In questo caso ho due SELECT istruzioni e un IF dichiarazione. I risultati di ciascuno sono memorizzati nella variabile di ritorno. Questo viene fatto tramite un INSERT dichiarazione ogni volta.
Opzioni funzione
Puoi anche specificare cose come, se usare o meno il binding dello schema (probabilmente dovresti) e se crittografare o meno la funzione.

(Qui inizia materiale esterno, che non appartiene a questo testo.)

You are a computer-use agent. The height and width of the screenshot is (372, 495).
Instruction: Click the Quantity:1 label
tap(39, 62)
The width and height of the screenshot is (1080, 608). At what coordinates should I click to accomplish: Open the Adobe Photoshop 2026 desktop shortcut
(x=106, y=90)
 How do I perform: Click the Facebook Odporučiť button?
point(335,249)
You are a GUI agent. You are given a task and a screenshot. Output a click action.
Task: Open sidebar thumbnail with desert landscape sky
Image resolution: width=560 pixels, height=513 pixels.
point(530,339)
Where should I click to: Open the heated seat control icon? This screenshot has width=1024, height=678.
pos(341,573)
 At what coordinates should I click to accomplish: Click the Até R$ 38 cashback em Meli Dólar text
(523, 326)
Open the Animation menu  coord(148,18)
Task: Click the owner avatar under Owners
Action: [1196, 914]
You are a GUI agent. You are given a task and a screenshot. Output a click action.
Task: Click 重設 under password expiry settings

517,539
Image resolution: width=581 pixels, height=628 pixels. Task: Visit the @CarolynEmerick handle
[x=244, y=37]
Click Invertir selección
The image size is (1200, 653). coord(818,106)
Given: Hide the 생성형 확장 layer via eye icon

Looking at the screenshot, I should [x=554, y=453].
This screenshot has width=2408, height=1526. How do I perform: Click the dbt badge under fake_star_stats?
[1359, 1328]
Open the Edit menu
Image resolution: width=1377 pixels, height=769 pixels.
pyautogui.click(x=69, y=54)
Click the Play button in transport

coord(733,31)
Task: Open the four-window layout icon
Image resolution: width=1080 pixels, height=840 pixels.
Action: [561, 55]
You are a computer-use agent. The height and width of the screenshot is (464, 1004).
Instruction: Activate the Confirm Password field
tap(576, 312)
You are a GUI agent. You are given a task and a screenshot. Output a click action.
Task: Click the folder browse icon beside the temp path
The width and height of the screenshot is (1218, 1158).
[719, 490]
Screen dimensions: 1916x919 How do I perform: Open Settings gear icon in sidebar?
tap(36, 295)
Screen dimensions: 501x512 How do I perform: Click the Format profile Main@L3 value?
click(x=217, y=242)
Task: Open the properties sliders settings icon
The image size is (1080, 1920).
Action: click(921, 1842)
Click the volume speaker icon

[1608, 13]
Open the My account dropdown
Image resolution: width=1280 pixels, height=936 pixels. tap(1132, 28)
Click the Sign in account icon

Il binding dello schema impedirà che vengano apportate modifiche negative agli oggetti sottostanti da cui dipende la funzione (come l'eliminazione di una tabella, la modifica di una colonna, ecc.).
La crittografia convertirà la definizione della funzione in un formato offuscato (per impedire ad altri di leggerla).
Consulta Creare una funzione multivalore con valori di tabella per esempi di aggiunta di associazione e crittografia di schemi a un ITVF.